« Reply #77 on: Friday 24 July 20 21:30 BST (UK) »
"puts the white male at a distinct disadvantage"
When you're used to being privileged from birth, equality feels like disadvantage.
I'm white, from a white family and my children were brought up in a council house for nine years. their father died from overwork.when the youngest was 17. How does that make us "used to privilege"? Furthermore, due to government constraints my daughter, on return from living abroad couldn't secure a permanent state teaching job. fortunately she was able to secure a part teaching job in a private school but only being paid when in contact with her pupils - for instance she was given ten minutes pay for supervising her pupils from the sports field to their next lesson under another teacher.
As an ex-forces wife I'm used to having pals of various shades and nationalities which includes visiting each others homes daily, weekly and for parties, thus I don't need any lectures thank you very much.
Different aspects of our lives can bring privilege with them.
Being born poor or into a working class family clearly doesn't but being white does.
So many white people are blind to the fact that being white has made many aspects of their life easier than if they'd been born as a person of colour.
Our ethnicity, biological sex, gender identity, sexuality, being disabled or able bodied, class, religion (amongst others) and how they are perceived by society at large prevent life from being a level playing field.
"perceived by society at large prevent life from being a level
playing field"
Thank you for your thoughts on what does/does not constitute a level playing field.
Does it not enter certain people's train of thoughts that there is a reason why tribes in the north have white skin, but some white and dark skinned people of the generations born in the late 20th and early 21st century now blame white skins for wanting to stay and work on the continent nature assigned them to.

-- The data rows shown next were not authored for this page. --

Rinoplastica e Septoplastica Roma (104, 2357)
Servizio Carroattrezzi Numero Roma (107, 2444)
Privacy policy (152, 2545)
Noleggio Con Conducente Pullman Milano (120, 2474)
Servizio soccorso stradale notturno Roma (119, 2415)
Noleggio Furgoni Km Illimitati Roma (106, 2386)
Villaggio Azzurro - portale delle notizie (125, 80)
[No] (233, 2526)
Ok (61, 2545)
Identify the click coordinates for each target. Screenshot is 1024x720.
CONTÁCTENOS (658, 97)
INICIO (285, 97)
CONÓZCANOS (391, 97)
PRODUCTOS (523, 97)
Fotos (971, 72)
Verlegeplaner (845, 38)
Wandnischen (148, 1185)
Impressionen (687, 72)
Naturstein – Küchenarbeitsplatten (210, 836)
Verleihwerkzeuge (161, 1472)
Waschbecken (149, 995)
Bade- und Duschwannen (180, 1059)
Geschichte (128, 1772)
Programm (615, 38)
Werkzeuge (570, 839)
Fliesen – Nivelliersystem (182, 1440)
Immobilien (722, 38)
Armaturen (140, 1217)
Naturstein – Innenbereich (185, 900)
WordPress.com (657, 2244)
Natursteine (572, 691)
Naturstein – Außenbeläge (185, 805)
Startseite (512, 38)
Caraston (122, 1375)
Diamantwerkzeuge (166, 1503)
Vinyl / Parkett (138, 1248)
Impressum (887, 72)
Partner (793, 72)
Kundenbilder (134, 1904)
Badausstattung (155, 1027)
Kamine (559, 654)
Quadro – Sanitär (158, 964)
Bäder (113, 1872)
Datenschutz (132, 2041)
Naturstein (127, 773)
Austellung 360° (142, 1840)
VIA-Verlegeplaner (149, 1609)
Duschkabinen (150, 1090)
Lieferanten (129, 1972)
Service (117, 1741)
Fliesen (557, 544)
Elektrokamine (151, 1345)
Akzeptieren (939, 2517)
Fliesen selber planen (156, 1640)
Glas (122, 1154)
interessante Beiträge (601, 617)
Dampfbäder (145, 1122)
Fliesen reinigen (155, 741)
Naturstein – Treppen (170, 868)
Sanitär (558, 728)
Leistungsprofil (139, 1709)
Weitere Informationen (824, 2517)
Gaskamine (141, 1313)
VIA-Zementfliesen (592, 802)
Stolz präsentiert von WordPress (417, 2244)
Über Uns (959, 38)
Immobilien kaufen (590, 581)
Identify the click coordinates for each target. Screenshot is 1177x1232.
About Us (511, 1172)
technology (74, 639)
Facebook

I was born in the 1930s when there were few females in offices. I won a placement in an office at the same time as a young man of the same age. We both did a similar job but in different offices and we received the same salary until the age of 18 when his wage packet held more than mine. Not many years later and the country was experiencing a slow down in orders. I received a one pound (£1.00) per week raise in salary and instructed not to speak about it as only eleven people of the several hundred workers had received a raise, and the other ten white coated managers only received a quarter of my raise. There were ructions the next day when a lax HR manager didn't hide the figures and word spread around the factory like wildfire that a chit of a girl had received more money than the men
As for job seekers; first impressions as soon as the applicant enters the room are important. Dress appropriately, put shoulders back, head up, put a pair of clean shoes forward. smile, look the interviewer in the eye and show that you've researched basic information about company.